Se dice que el baklava se originó en la antigua Mesopotamia, pero hay versiones que afirman que fueron los asirios en el siglo VII a.C quienes colocaron capas de masa de pan sobre nueces trituradas e iban humedeciendo cada capa con miel para finalmente hornearlo en sus hornos primitivos.
 
El blaklava era considerado un postre de las familias pudientes y lo preparaban para las fechas especiales o para alguna celebración, este llegó a Atenas gracias a los marinos y mercaderes que al viajar a Mesopotamia no dudaron en llevarse el dulce y así fue como se fue esparciendo su sabor.  
 
El blaklava se fue enriqueciendo y fue mejorando gracias a los aportes que hicieron los griegos para mejorar la masa y ese aporte fue la técnica que permitía que al amasar quedara fina como una hoja.
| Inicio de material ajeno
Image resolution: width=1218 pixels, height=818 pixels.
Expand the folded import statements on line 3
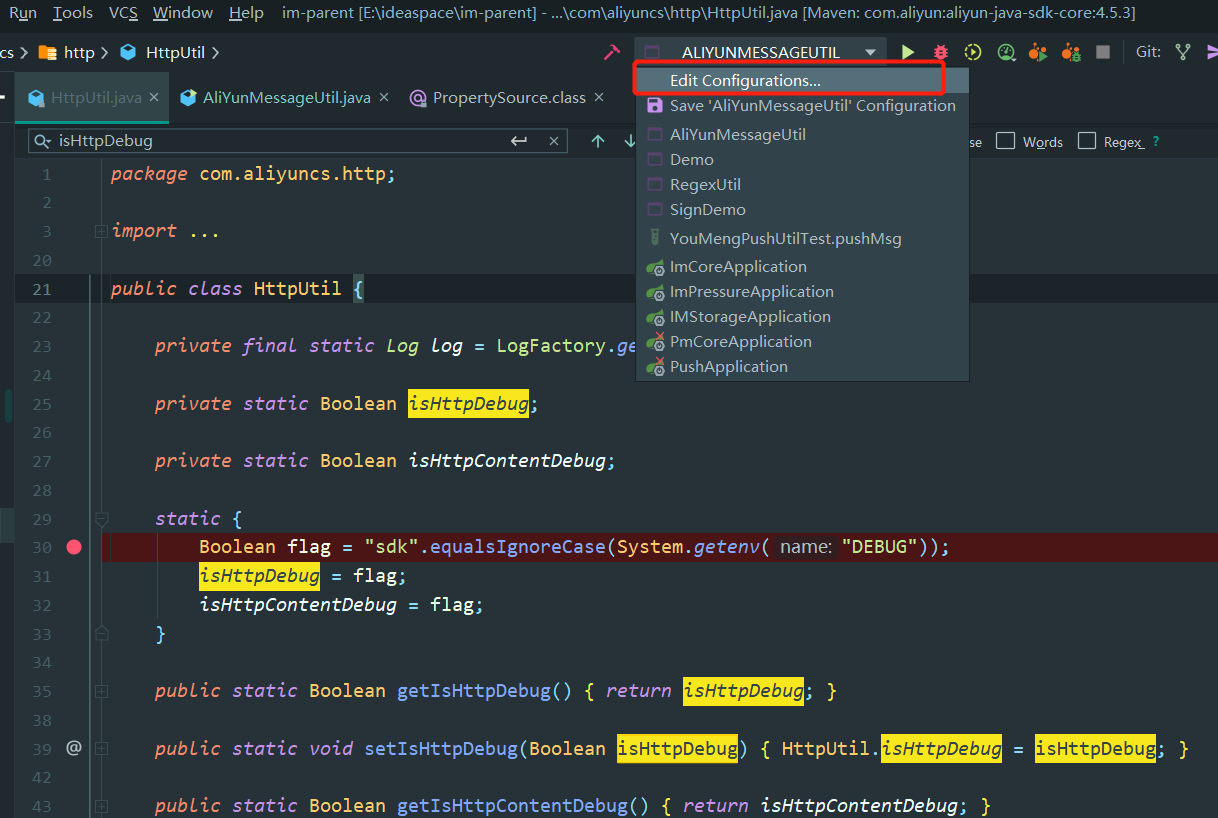click(x=100, y=230)
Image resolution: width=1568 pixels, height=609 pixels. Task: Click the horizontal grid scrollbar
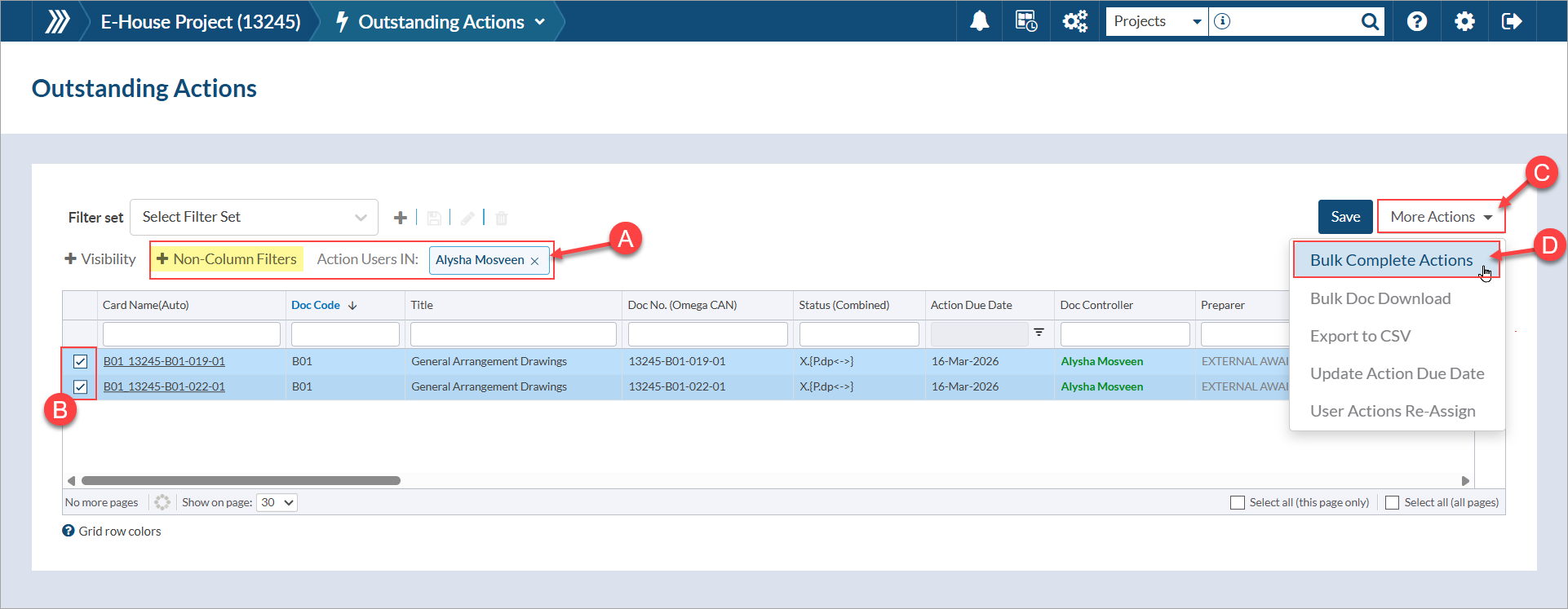(241, 480)

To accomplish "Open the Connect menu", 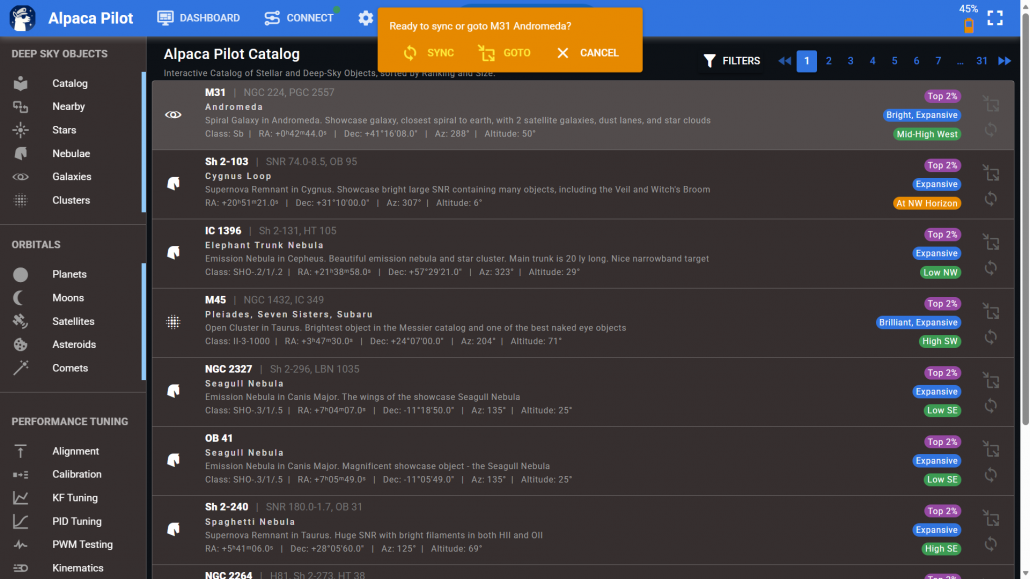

Las capas del blaklava son 33 haciendo referencia a los años que Cristo estuvo en la tierra.
 
Otra versión afirma que el origen del baklava fue de la cocina romana siendo su sucesor la cocina Bizantina, la discusión continúa y todavía no se tiene certeza del origen de este dulce. Se dice que la Güllaç es uno de los postres más antiguos de la cocina turca, consistía en poner capas de masa fylo sobre leche caliente endulzada con azúcar y lo servían con nueces y un poco de granada fresca. Era el postre para los meses del Ramadán. Se piensa que fue el dulce inspirador para la creación del blaklava.